OP, could you approach a member of the PTA or parent council, anonymously if necessary? Or is there really no way you could even quietly mention this to a sensitive teacher?

I am also shocked and angered that it has not occurred to any teacher that this might be a problem. Surely some of them/their wives/their daughters started their periods around your dd's age?

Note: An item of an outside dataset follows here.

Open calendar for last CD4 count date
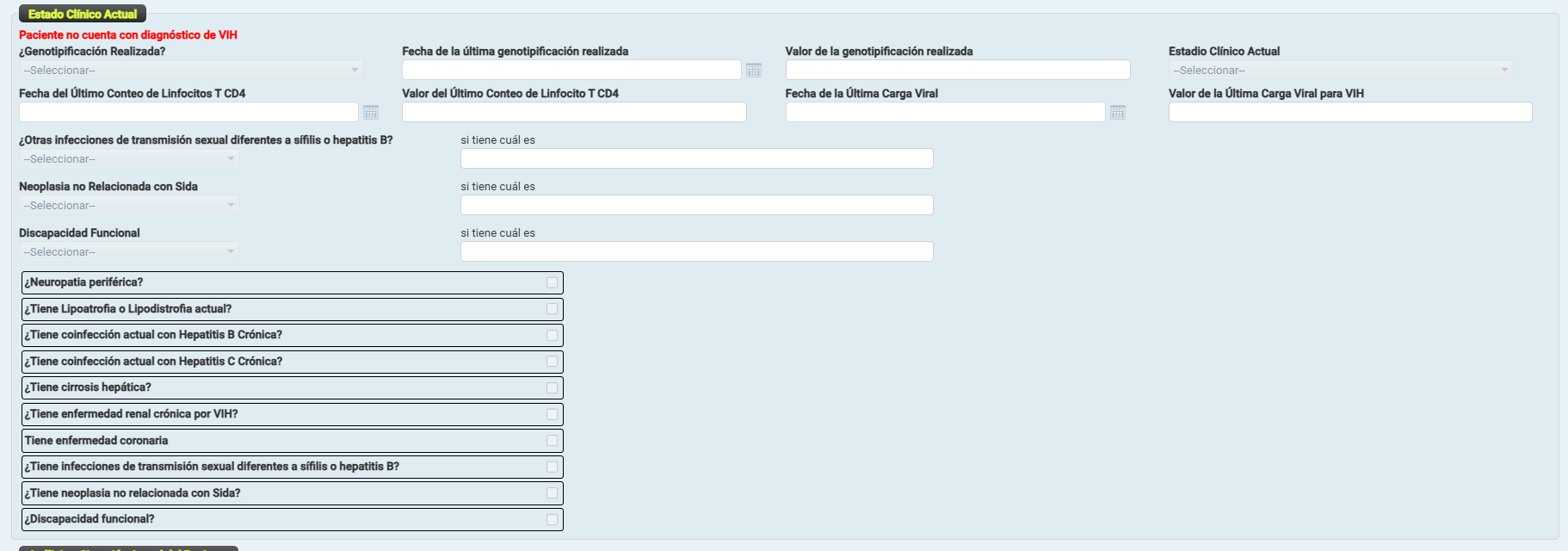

marriedinwhiteagain · 05/07/2013 22:58

When I had a period at work I always put my tampon in a pocket rather than take my bag to the loo. Everyone knows when a lady takes her bag to the toilet it means she has her period don't they?

Umlauf · 05/07/2013 23:07

As for all the creative suggestions - please, she shouldn't have to mess about with pads hidden inside extra pencil cases or sewn into the inside or her clothing

Of course she shouldn't have to but as the OP wont talk to the school because her daughter has asked her not to, and no other parent or teacher seems to have highlighted it, these are suggestions that would help the OPs daughter benefit from her education, rather than having days off every month or spending the whole day on one towel, which apparently doesn't matter when she has black clothing on Hmm

FWIW OP, whilst black tights and skirts might not show blood stains, they will do nothing to mask the metallic smell, and won't help your daughter if she sits on a paler coloured chair/bus seat, surely?

TheOriginalSteamingNit · 05/07/2013 23:12

I said to dd, 11, who is very private about this type of thing... What would you have done today (it was sports day for her too, same rule about bags) if you'd had your period?'. She said god, I dunno, and I told her about this thread and her jaw dropped. 'that's just so wrong, to keep her off school!'. I said yeah but it's a tricky situation, isnt it, what do you think you'd do? And she said, well, you'd have to tell a teacher, wouldn't you?

I said, but you aren't always that keen to talk about it, are you? And she reminded me she had had to tell the swimming teacher in her very first week that she couldn't do swimming. She even got a bloody code in her planner for not having alternative PE kit that week! Point is, she's survived.

Goldmandra · 05/07/2013 23:59

she said, well, you'd have to tell a teacher, wouldn't you?

It's lovely that your DD has the confidence and a sufficiently good relationship with the staff to know that she would be able to raise this subject with them.

I suspect that this doesn't apply to all 11 year olds.

TheOriginalSteamingNit · 06/07/2013 00:06

It was two weeks into a new term at a new school with a member of staff shed never met... She didn't want to, but she knew she had to! She knows I wouldnt ring and and tell a lie saying she was ill when she wasn't, and she'd think that was a bad idea.

As I say, it wasn't a positive thing for her. The PE teacher punished her for not having brought alternative kit! But even after that, she was staggered that someone in the same position would be kept home from school.